Submitted by samobon t3_1040w4q in MachineLearning
rantana t1_j32bo5x wrote
128GB HBM would fit some serious models on a single device. But I have yet to see any real progress from AMD (something that I can buy) that would make me consider changing workflow away from nvidia hardware.
AlmightySnoo t1_j32iljg wrote
PyTorch 2.0 moving away from directly depending on CUDA and using instead Triton is good news for AMD. In the Triton Github repo they say that AMD GPU support is under development. AMD needs to invest some resources to help there.
Nhabls t1_j32qdjm wrote
AMD solutions have been in "development" for as long as i've been in contact with the space. The approaches rise and fall but never deliver fully. Maybe it'll be different in the future, who knows
AlmightySnoo t1_j32qxge wrote
Because AMD never goes all in in software. Hope that view will probably change with Victor Peng and $AMD starts throwing billions into software.
allenout t1_j33v08p wrote
Wierdly enough, Xilinx is a huge investor in software and has absolutely amazing software support and customer service. I hope that translates over to AMD.
geeky_username t1_j32l1cl wrote
>AMD needs to invest some resources to help there.
That's where it will fail
ZaZaMood t1_j32zcfc wrote
Tired of reddit cynics. Saying something will fail before it even starts
geeky_username t1_j331xz0 wrote
"Those that fail to learn from history are doomed to repeat it."
Especially on the software side, AMD has a habit of releasing something and then not doing much for continued support, expecting the community to foot the labor
HippoLover85 t1_j35en7z wrote
Previously amd didnt have the budget for it. They do now and have really only had it the last two-ish years.
Will they now put resources towards it? I hope so. But it also appears amd is trying to get products in mega dc/supercomputer applications and spreading use that way.
zeyus t1_j338cuu wrote
Isn't their continued support one of the selling points for AM5? That they supported previous gen for ages and they plan to again
geeky_username t1_j33cic6 wrote
Software.
Having AI compute hardware is rather pointless without the supporting software.
Nvidia has an entire CUDA ecosystem for developers to use
zeyus t1_j33nspg wrote
Absolutely agree, it's been a while since I've had AMD hardware, but I'd consider it again (especially CPU)...I just haven't been aware of specific issues with software either, I mean Intel, AMD and Nvidia all have had bugfixes and patching with drivers and firmware. Is there something I've missed about AMD and software?
BTW, I haven't had enough disposable income to upgrade so I've been stuck on 4590K for about 6 years and I hate my motherboard software (that's Asus bloatware) and had so much trouble getting the NVMe to work and RAID...but once I did it's been OK, and the 1070 I have is getting a bit to small for working with ML/AI, but what can you do...it still runs most newish games too.

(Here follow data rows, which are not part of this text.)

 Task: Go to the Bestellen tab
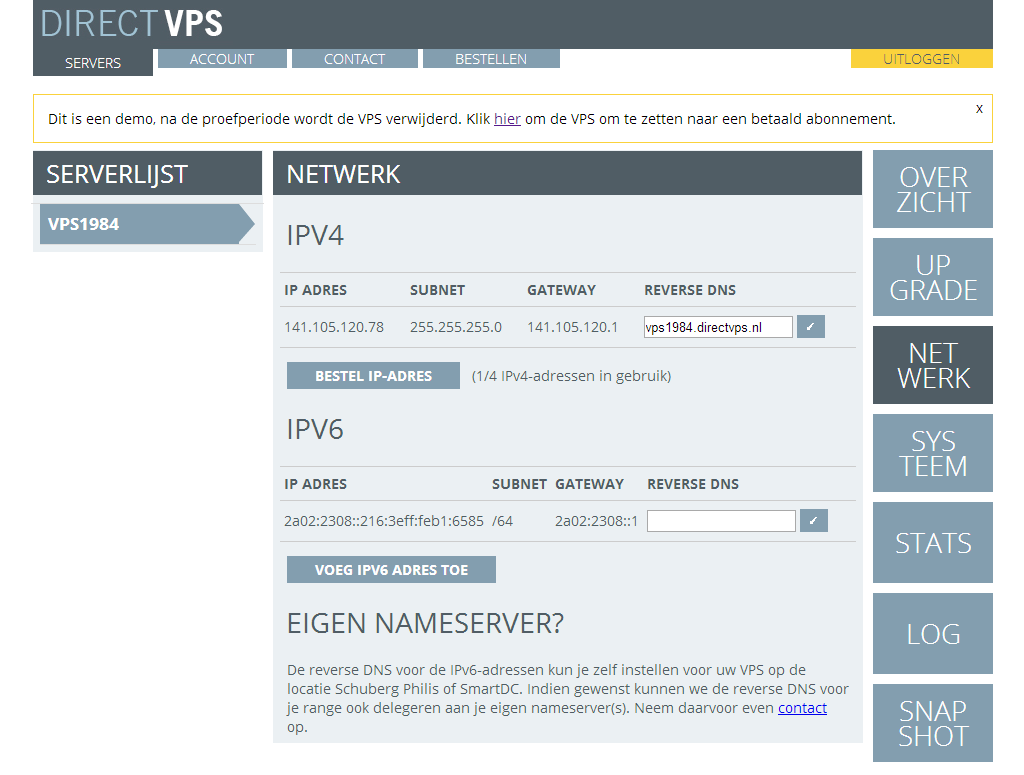(x=491, y=59)
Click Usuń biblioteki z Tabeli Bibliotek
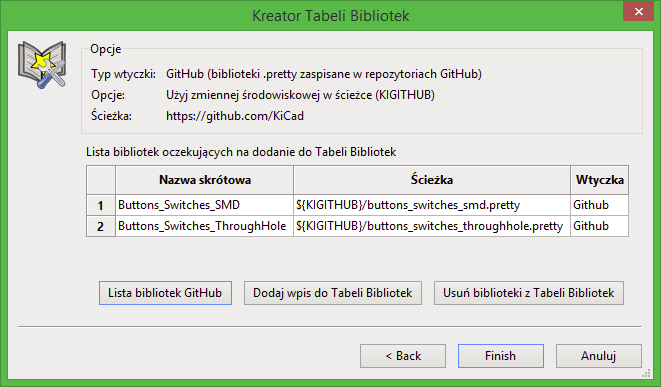The image size is (661, 387). click(x=529, y=293)
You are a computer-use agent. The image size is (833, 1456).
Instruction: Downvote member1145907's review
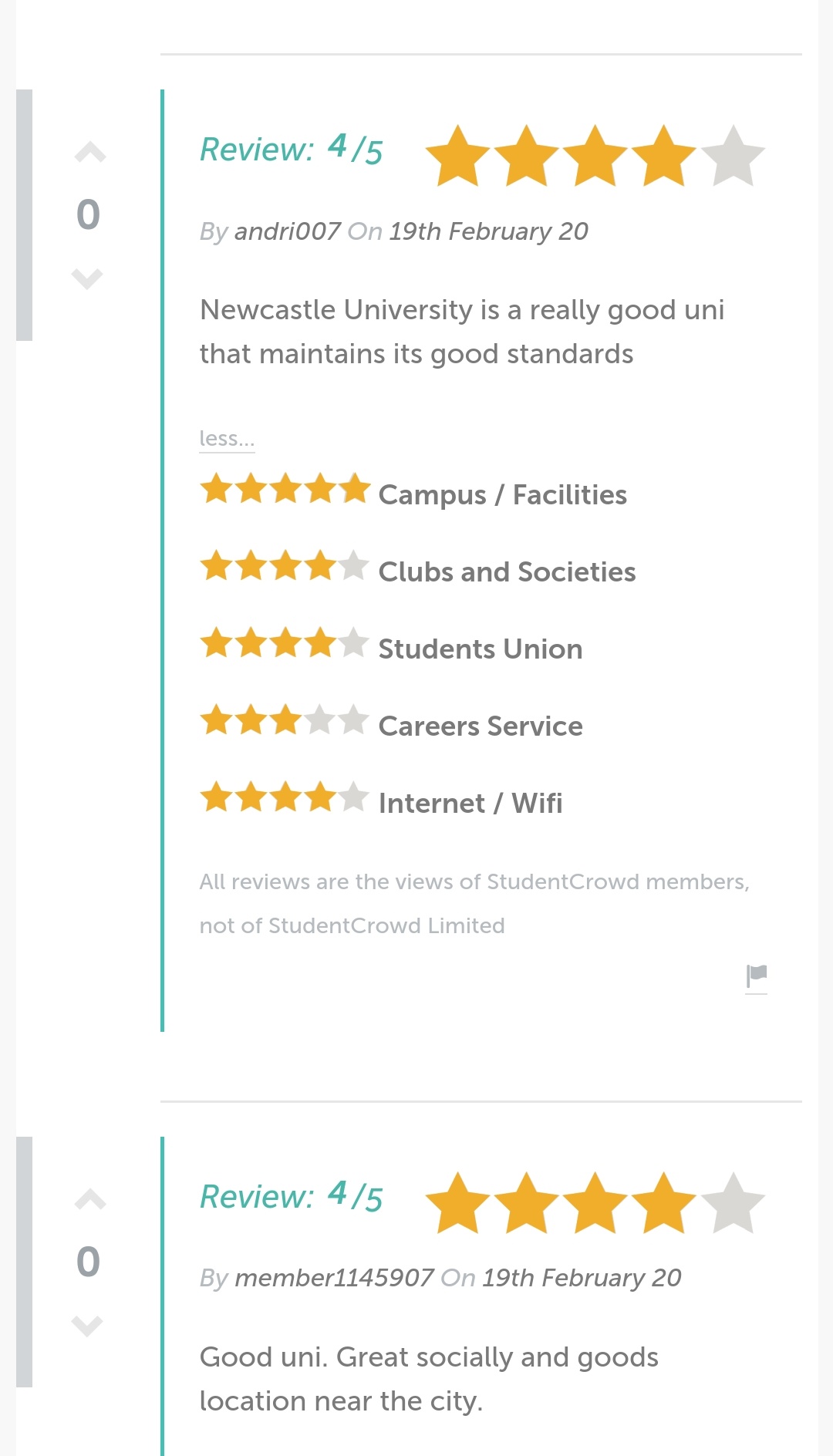click(87, 1325)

geeky_username t1_j358k76 wrote
>Is there something I've missed about AMD and software?
They have this https://gpuopen.com/
Which seems great in theory, but some of that hasn't been touched in a long time.
Radeon Rays: May 2021
They'll release something, do a bunch of initial work on it, and then it fades
zeyus t1_j363mxu wrote
Well that is a genuine shame, nvidia really needs some competition in this space. I'm sure plenty of researchers and enthusiasts would happily use some different hardware (as long as porting was easy) I've written some CUDA C++ and it's not bad. Manufacturer-specific code always feels a bit gross, but the GPU agent based modeling framework I was using was strictly CUDA.
ZaZaMood t1_j39c7ot wrote
Nvidia needs some competition fr fr. I can't even consider buying AMD because the entire data science community has pinned to CUDA
rlvsdlvsml t1_j334v18 wrote
Rocm users have been failed for the past 3 years tho
kanink007 t1_j638gwv wrote
Any Info about AMD APUs? By now I gave up hoping for AMD making ROCm available for APUs. I dont know much about Triton: Does it support APUs like 5600g?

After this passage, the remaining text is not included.